There’s an interesting French word,
“flâneur”. Translated it could mean: stroller, lounger, saunterer,
loafer. An idle wanderer having no particular destination or objective. Flânerie
refers to the activity of strolling and there are people in France, especially
in Paris who are flâneurs. It sometimes seems as if the entire city is
populated with them. And while they strolled, they observed and while they
observed, some of them took notes. Sherlock Holmes once said to Watson
‘you see but you do not observe’. Most of us just ‘see’, most of the time.
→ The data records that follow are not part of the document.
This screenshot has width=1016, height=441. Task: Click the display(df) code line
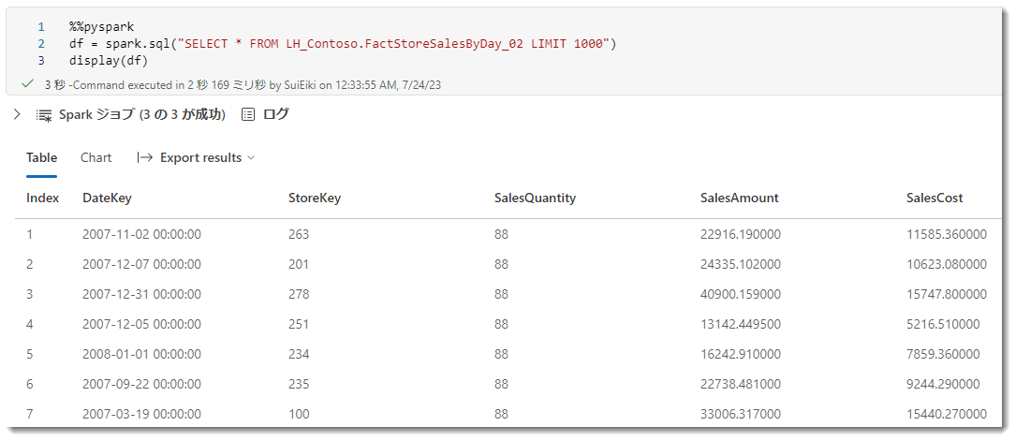pyautogui.click(x=108, y=61)
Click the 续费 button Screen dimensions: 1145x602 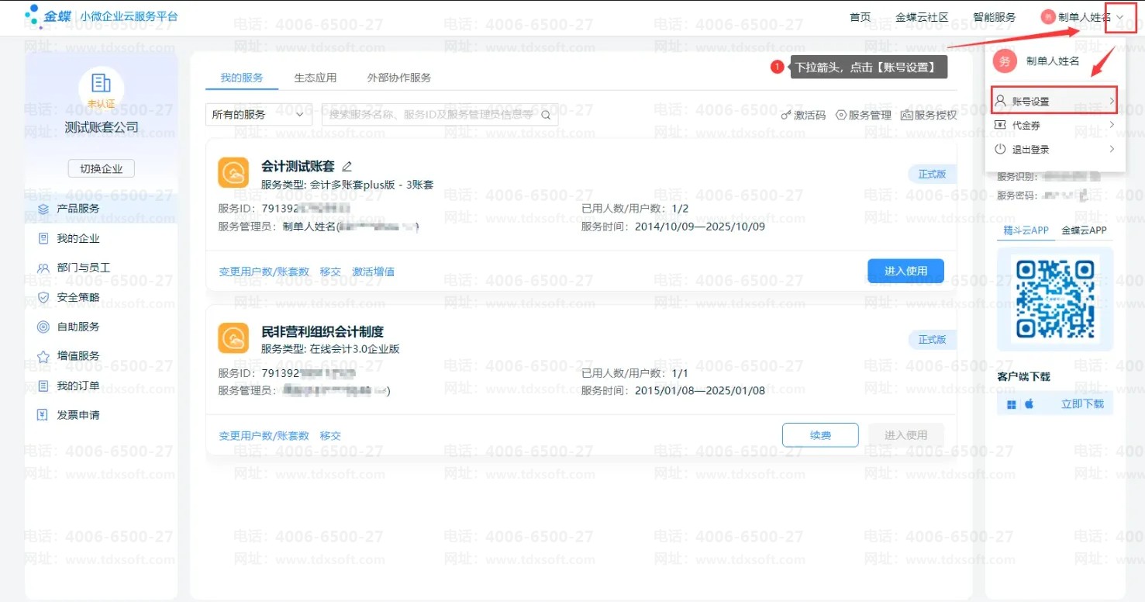820,435
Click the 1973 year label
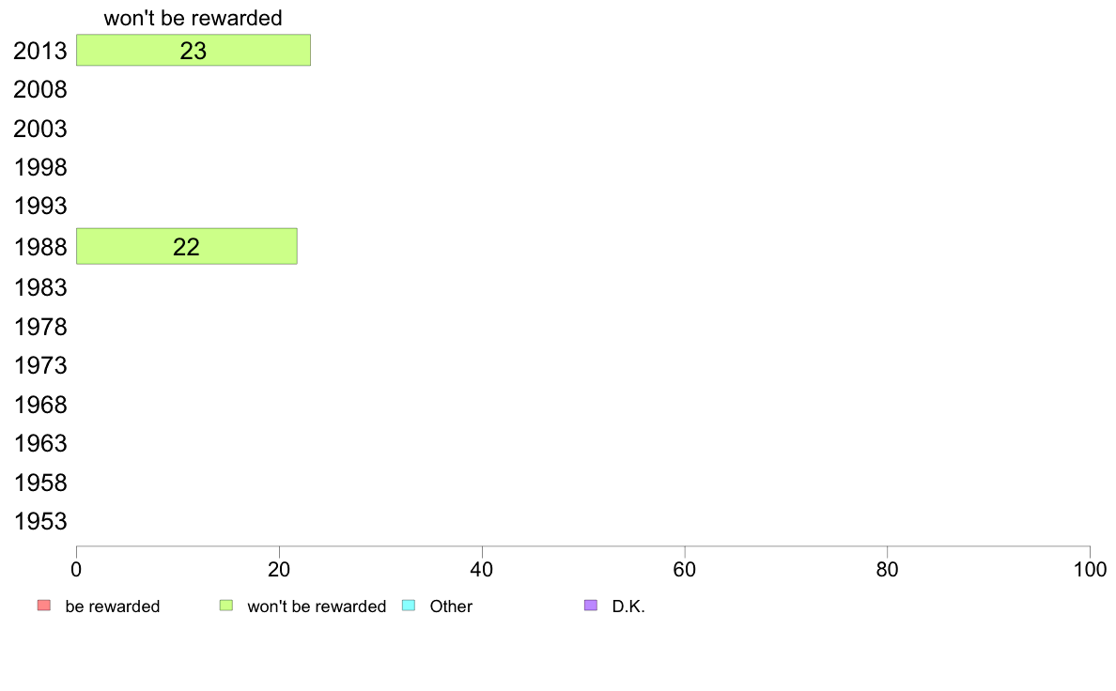This screenshot has width=1116, height=691. coord(39,366)
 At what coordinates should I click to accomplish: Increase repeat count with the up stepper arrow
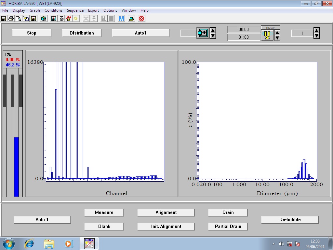[316, 30]
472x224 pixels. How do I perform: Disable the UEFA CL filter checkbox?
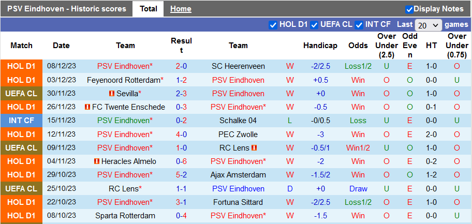[315, 24]
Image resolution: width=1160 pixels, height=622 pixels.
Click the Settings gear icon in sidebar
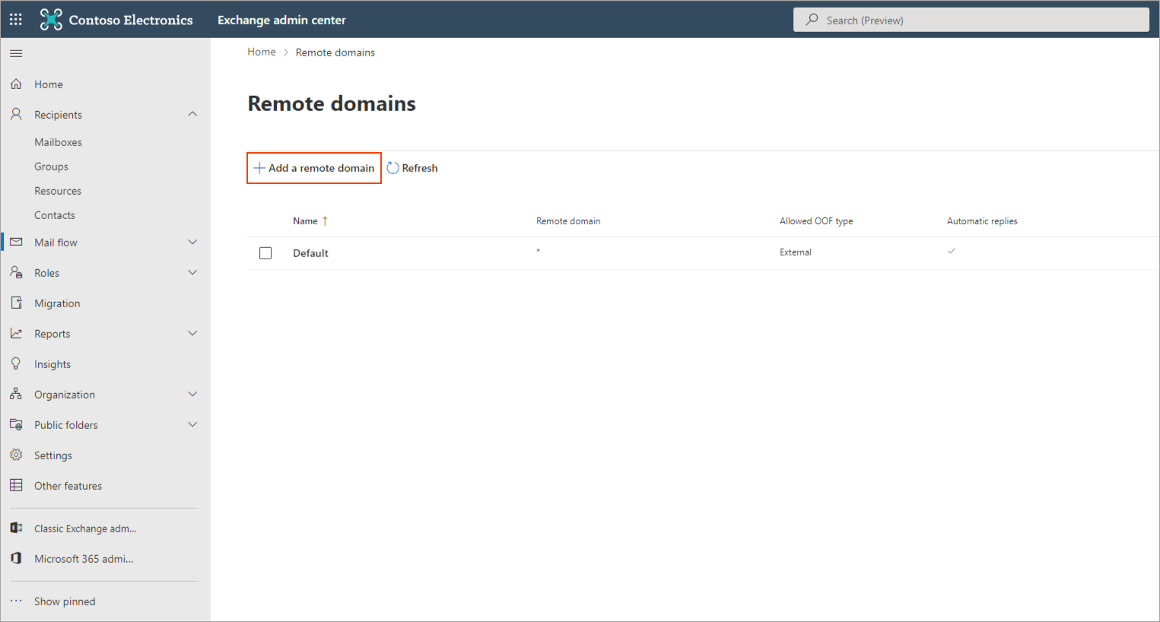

The extraordinary slides imperceptibly into the
commonplace, gliding past our consciousness as if non-existent, or it only
existed as a fleeting, half-remembered impression, instantly forgotten. What
colour was the coat the woman was wearing? What was curious about the dog
across the road? Why did the man in the car seem to be waiting too long before
turning?
Writers sometimes sit in cafés, watching. They
fleetingly devise scenarios, stories about the people that pass them, who never
notice that they are there. The mental filing cabinet fills with thoughts and
ideas. It’s easier with individuals. An impression crystallises almost
instantly, a collection of information about gait, facial expression, dress and
a multitude of non-verbal signals which are assembled at lightning speed,
the limbic and reptilian brain assessing threat, fear, anger or
desire.
By way of explanation, I was turned loose in the
city yesterday for a little bit of flânerie and found myself sitting at
the interface between two arrondissements, drinking coffee. There was
noise across the street. Several men, Afro-Caribbean in appearance, were
talking loudly amongst themselves. Arms were waving, fingers being pointed and
a few pushes and shoves exchanged. To Western eyes, this looked close to the
breakout of a violent, possibly drug-fuelled confrontation. Very few stopped to
watch. Parisians don't. After a few minutes, as swiftly as it had started, all
was quiet. People went their separate ways.
I found myself wondering what were
the circumstances that led to the small window of events that I had witnessed.
Possibilities flitted ephemerally through my mind before I just filed
it all away in the mental lockup. One of these days, I might pull all the files
out of the filing cabinet, put them all together and call it a novel.